Helm Charts

Helm Charts#

Production Stack uses Helm charts for deployment. It lets users deploy multiple serving engines and a router into the Kubernetes cluster.

Key features#

Support running multiple serving engines with multiple different models
Load the model weights directly from the existing PersistentVolumes

Prerequisites#

A running Kubernetes cluster with GPU. (You can set it up through minikube)
Helm installed.

Values for Helm charts are found in a values.yaml file.

To configure the file automatically, you can use the a json file as a schema called values.schema.json.
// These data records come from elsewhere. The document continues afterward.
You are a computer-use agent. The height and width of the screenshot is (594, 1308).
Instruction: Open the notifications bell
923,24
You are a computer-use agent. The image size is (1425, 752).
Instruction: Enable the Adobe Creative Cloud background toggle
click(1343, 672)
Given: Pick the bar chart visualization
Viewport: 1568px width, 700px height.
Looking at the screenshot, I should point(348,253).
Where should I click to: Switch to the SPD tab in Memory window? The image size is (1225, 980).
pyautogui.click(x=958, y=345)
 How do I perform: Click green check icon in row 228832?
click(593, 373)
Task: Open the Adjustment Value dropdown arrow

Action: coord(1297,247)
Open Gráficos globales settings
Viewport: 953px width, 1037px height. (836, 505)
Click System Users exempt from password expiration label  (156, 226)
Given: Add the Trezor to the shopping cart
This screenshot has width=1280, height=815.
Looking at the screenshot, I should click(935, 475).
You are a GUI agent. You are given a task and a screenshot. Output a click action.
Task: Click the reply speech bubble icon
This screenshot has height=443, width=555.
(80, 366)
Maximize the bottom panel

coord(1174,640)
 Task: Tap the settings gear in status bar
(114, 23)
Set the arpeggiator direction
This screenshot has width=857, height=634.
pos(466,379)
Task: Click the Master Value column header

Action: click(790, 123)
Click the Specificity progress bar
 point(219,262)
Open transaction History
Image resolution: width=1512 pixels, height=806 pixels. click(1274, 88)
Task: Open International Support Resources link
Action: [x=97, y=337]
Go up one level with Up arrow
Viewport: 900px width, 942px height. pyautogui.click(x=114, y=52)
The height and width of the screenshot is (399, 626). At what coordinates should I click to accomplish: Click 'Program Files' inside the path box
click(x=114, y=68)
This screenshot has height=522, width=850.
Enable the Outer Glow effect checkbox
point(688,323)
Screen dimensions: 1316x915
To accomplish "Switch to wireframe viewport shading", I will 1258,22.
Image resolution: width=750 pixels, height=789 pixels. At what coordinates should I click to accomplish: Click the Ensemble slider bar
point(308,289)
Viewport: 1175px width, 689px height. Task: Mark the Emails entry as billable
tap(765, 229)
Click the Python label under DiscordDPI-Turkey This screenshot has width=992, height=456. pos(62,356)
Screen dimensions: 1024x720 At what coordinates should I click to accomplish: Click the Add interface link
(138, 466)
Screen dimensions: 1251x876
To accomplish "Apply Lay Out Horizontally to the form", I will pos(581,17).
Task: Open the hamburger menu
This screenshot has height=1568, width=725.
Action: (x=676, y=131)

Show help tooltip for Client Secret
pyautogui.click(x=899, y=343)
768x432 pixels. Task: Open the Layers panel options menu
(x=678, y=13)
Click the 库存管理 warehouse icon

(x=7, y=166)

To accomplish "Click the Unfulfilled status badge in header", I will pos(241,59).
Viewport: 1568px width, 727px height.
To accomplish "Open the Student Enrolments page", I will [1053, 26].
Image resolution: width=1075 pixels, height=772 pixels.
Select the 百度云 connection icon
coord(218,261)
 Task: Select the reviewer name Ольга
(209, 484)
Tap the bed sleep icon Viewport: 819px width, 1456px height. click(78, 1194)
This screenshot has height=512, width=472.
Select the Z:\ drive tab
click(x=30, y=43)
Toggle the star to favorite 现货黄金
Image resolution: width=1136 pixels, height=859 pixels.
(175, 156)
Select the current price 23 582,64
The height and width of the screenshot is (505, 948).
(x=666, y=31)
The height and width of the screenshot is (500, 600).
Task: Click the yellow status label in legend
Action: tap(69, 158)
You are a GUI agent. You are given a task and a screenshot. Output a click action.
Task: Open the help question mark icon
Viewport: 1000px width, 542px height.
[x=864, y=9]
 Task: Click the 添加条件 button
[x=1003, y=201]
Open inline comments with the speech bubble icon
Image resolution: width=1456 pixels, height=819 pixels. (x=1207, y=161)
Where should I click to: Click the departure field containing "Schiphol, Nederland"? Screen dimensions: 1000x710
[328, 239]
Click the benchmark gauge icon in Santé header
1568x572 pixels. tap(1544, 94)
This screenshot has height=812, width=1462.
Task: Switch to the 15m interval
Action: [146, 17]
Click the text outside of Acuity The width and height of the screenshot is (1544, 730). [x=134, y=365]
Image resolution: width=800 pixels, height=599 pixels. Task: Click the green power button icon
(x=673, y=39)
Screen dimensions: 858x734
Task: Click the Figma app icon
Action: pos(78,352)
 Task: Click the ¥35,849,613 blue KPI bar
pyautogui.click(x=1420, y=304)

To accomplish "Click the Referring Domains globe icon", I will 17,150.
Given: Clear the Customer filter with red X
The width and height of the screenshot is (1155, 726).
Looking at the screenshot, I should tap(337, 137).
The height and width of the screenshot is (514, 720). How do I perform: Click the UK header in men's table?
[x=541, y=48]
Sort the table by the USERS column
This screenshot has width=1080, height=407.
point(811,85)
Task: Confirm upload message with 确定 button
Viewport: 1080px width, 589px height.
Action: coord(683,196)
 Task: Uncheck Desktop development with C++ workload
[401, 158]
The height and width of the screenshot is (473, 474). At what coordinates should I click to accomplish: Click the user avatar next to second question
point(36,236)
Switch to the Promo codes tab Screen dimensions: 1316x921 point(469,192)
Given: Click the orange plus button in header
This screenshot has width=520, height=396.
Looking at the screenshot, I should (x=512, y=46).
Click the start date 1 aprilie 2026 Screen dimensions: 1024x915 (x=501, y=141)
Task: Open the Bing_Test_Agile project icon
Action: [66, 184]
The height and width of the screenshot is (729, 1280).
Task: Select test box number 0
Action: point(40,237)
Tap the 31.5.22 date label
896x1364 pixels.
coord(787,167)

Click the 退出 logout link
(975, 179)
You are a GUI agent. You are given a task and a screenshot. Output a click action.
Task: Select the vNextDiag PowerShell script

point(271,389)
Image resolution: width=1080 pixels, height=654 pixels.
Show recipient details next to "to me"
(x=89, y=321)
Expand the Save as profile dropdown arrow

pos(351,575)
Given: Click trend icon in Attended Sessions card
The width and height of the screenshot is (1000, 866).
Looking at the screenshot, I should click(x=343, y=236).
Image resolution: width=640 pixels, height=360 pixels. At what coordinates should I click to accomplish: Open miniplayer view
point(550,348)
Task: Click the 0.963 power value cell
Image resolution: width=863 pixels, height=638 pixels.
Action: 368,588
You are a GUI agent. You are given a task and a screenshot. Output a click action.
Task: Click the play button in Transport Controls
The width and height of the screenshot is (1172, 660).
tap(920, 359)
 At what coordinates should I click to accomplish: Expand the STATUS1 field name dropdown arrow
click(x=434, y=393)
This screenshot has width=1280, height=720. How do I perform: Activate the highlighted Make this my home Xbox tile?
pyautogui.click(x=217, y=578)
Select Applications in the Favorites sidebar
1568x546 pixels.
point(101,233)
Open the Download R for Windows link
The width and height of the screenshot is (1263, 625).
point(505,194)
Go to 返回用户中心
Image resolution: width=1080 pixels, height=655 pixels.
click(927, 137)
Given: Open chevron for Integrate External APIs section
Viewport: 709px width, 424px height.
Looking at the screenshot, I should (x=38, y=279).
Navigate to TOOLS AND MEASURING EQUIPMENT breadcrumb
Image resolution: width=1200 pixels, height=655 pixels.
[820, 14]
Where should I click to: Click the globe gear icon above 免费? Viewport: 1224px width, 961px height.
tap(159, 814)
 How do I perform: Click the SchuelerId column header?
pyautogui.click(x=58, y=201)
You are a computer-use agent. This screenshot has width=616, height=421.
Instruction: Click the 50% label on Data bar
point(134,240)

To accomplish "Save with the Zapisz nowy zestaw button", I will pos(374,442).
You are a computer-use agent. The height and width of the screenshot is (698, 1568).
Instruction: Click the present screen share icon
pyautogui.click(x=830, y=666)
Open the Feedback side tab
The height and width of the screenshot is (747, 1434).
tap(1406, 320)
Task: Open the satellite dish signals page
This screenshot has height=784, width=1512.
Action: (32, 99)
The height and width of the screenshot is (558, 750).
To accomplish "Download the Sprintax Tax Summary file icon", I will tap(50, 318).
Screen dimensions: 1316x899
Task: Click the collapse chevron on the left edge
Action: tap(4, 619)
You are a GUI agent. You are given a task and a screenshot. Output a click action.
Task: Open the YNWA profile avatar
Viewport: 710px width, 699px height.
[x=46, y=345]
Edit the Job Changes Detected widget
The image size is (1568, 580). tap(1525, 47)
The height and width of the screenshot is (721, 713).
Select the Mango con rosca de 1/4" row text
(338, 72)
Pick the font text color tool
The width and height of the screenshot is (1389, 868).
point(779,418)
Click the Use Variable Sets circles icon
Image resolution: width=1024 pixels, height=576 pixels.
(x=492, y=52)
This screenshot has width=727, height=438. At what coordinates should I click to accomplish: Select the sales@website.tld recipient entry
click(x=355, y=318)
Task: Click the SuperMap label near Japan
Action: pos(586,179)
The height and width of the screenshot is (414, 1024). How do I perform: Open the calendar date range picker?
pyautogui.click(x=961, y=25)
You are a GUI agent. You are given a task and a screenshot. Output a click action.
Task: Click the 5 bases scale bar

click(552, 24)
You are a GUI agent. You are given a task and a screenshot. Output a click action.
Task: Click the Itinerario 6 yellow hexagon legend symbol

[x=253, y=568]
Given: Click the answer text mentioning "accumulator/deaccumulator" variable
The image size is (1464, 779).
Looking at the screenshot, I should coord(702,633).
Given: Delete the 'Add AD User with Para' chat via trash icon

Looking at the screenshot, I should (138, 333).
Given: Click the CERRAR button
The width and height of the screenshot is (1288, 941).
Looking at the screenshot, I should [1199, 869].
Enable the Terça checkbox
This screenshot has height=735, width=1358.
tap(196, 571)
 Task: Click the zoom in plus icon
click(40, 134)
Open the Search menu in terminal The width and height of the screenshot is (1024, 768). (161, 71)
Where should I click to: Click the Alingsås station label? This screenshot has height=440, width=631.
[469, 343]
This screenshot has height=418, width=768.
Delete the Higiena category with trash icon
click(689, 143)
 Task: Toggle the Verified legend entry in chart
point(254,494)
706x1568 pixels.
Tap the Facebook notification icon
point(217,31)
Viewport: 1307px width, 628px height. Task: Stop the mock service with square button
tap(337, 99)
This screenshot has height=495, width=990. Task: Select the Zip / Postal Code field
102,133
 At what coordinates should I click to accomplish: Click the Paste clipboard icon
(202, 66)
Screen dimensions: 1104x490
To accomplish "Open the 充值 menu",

Example `values.yaml` file#

servingEngineSpec:
    modelSpec:
    - name: "opt125m"
        repository: "lmcache/vllm-openai"
        tag: "latest"
        modelURL: "facebook/opt-125m"

        replicaCount: 1

        requestCPU: 6
        requestMemory: "16Gi"
        requestGPU: 1

        pvcStorage: "10Gi"

Explanation of the fields#

name: The name of the model.
repository: The repository of the model to download the weights.
tag: The tag of the model to download the weights.
modelURL: The model URL to download the weights.
replicaCount: The number of replicas to run.
requestCPU: The CPU request for the serving engine.
requestMemory: The memory request for the serving engine.
requestGPU: The GPU request for the serving engine.
pvcStorage: The storage request for the serving engine.